I think, Simon, we might trace Lawrence's insistence on honesty to a rather old-fashioned form of moral sincerity, born of his nonconformist Protestant background, rather than the more modern, post-Romantic "cult of authenticity" to which you ascribe it.

In other words, he wants to say what he means and mean what he says, more than he cares about being true to some kind of ideal model of self. However, let's not get all Lionel Trilling about this and drive ourselves crazy trying to precisely define and differentiate each term.

Besides, either way, you're absolutely right that Wilde ironically mocks both ideals and exposes the ambiguities and contradictions to which they inevitably give rise. Sincerity or authenticity, authenticity or sincerity - let's call the whole thing off and pull up a couple of deckchairs in Eastbourne.

PS: As for honesty always being described in terms of brutality, this is probably just a cliché - unless, of course, we imagine the truth as something terrible (as, arguably, Lawrence himself imagines it; thus his insistence that when one speaks sincerely, one does so with the voice of a demon).


II: Baa, Baa, Black Sheep etc. [See: Separating the Black Sheep from the Scapegoats]

Despite the language drawn from analytic psychology, which, as you know, is anathema to me, I liked your reading of the black sheep as one who exists "in a state of ambivalent internal exile within the family constellation".

That's kind of how I feel: and, I suspect, kind of how you feel too. Indeed, this is probably a common feeling amongst all those who envy orphans and know that the most beautiful words in the world are those spoken by Meursault: Aujourd'hui, maman est morte.        

You're absolutely right to remind us of the scapegoat as a pharmakon (or, more accurately, a pharmakós); i.e., the unfortunate individual (often a slave, a cripple, or a criminal) either driven into exile, or ritualistically sacrificed in order to redeem the community and save it from disaster (be it plague, famine, or invasion).

I was interested, also, to read your take on René Girard's work on mimetic desire and his development of the so-called scapegoat mechanism.

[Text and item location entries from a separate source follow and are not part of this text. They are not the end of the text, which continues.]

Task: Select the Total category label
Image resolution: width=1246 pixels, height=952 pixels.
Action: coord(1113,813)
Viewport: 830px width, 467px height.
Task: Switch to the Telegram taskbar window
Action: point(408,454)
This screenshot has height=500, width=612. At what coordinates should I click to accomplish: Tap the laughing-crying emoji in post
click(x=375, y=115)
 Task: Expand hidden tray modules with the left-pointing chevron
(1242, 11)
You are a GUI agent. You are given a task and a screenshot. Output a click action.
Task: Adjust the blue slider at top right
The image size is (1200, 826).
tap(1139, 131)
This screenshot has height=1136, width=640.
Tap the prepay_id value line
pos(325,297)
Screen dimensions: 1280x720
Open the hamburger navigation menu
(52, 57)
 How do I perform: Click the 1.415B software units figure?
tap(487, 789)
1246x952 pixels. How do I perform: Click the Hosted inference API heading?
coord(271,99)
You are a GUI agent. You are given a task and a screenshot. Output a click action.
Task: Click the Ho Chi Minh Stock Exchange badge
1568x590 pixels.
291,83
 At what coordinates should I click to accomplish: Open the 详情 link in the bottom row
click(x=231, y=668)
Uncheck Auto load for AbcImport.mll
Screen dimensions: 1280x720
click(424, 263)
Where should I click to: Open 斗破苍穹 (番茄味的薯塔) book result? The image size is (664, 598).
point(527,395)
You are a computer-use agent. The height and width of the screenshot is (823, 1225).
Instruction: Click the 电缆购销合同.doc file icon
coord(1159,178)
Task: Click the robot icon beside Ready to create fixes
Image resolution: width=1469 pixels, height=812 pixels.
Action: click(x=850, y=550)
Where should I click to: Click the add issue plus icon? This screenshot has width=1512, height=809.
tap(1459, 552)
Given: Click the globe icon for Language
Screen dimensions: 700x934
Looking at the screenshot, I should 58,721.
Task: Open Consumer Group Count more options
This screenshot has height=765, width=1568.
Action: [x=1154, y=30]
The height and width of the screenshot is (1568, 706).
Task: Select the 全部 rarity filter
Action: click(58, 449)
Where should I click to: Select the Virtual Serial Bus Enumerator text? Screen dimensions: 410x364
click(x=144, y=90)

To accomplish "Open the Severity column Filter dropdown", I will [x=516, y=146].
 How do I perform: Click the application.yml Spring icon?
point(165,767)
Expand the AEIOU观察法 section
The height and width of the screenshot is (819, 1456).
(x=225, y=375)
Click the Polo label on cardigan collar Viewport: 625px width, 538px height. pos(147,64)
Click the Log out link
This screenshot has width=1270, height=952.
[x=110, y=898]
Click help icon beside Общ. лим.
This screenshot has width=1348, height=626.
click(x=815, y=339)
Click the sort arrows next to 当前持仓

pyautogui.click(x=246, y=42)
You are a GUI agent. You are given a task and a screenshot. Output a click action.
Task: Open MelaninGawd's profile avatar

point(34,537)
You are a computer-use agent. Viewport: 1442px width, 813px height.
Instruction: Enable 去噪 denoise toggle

Your brilliant description of him "dragging the ancient Jewish scapegoat bleating and whimpering out of Leviticus into a libidinally saturated post-psychological age", made me smile and wish that I could write sentences like that.

And yes, as you rightly conclude, whether its Jews, queers, witches, or communists, history demonstrates that the scapegoat mechanism "is gloomily indispensable and only the targets change".

PS: I'm not entirely sure I understood the part about Christ and the redemption of desire, but, I suppose the story of Jesus is the ne plus ultra when it comes to scapegoat mythology. His attempt to universalise the idea and redeem all of humanity via his sacrifice could only ever fail. And his resurrection surely defeats the whole point, exposing the fraudulence not only of the scapegoat mechanism, but also lying at the heart of Christianity. If he died for our sins, then the Nazarene should at least have had the decency to stay dead.